As a child, living in a row of post-war prefabs in a small village in rural Berkshire, Guy Fawkes Night was on a par with Christmas in our social calendar. We all gathered together to celebrate firework night in our next door neighbour’s garden. Back then, before fireworks became loathed and despised by the Health and Safety fanatics, we’d buy our fireworks, one at a time, over about three weeks from a huge counter display in the corner shop. There were no massive boxes of fireworks then, or multi-shot quasi-display fireworks – you picked your Mount Etnas, Snowstorms, Jumping Jacks, Rockets, Roman Candles, and Emerald Dragons individually, in the same way as you picked your pocket money sweets.

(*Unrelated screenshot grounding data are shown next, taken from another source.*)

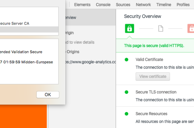Screen dimensions: 194x128
Task: Click green dot beside Secure Resources
Action: click(126, 114)
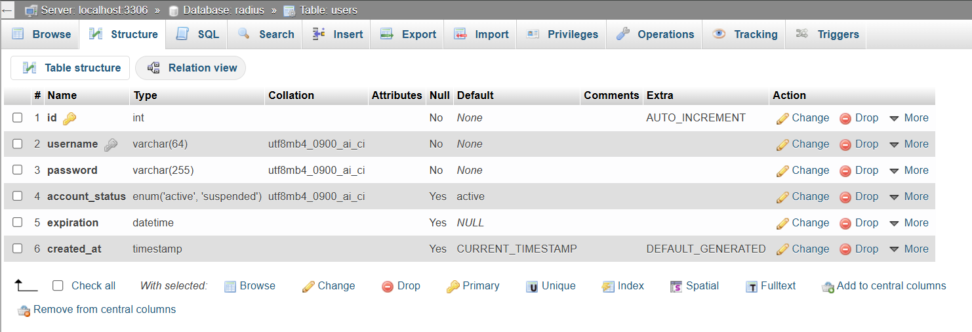Enable the Check all checkbox
The image size is (972, 332).
58,285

Then they’d be carefully stored in our next-door neighbour’s coal shed – in a tin box, under a tarpaulin – until November the Fifth, while we constructed our Guy Fawkes: a mish-mash of unwanted clothing, a body stuffed with straw, a ghastly face painted on a white cloth, with a hat (usually someone’s Nan’s discarded church-going bonnet) plonked rakishly on his head. And we’d wheel him round the village in an old pram, begging for “a penny for the Guy” while hoping to be given at least a shilling simply to go away.
On The Night, all the children in the street (suitably dressed in about eight layers of gabardines, balaclavas, boots, scarves and mittens) would gather in the garden, sweating buckets from the furnace-heat of the communal bonfire, which was about eight feet high, made up of the entire village’s unwanted rubbish and a few purloined trees, bushes and packing cases but without the Guy Fawkes effigy. Other bonfires might burn Guys – ours didn’t. Because I cried when I knew he was going to he burned. No, our Guy used to sit in his pram and watch the celebrations with everyone else, and lasted until he rotted away sometime in the New Year.
As soon as it was dark, my dad, and all the other dads, became happy pyromaniacs and ran about, faces glowing, igniting the fireworks one after the other, while all the mums dished out jacket potatoes and sausages and soup. And we, the children of the village, simply oohed and aahed and marvelled at the colour and the smell and the noise – and the sheer magic of it all.
Which is why it was truly a labour of love to write Heaven Sent, my romantic comedy novel about – yes, that’s right – fireworks. And firework makers, and firework displays, and – um – magical fireworks, and everything else about fireworks known to man...
It’s also why November the Fifth is my wedding anniversary.
Fifteen years ago, on November the fifth, I married the Toyboy Trucker in a swirl of sparklers.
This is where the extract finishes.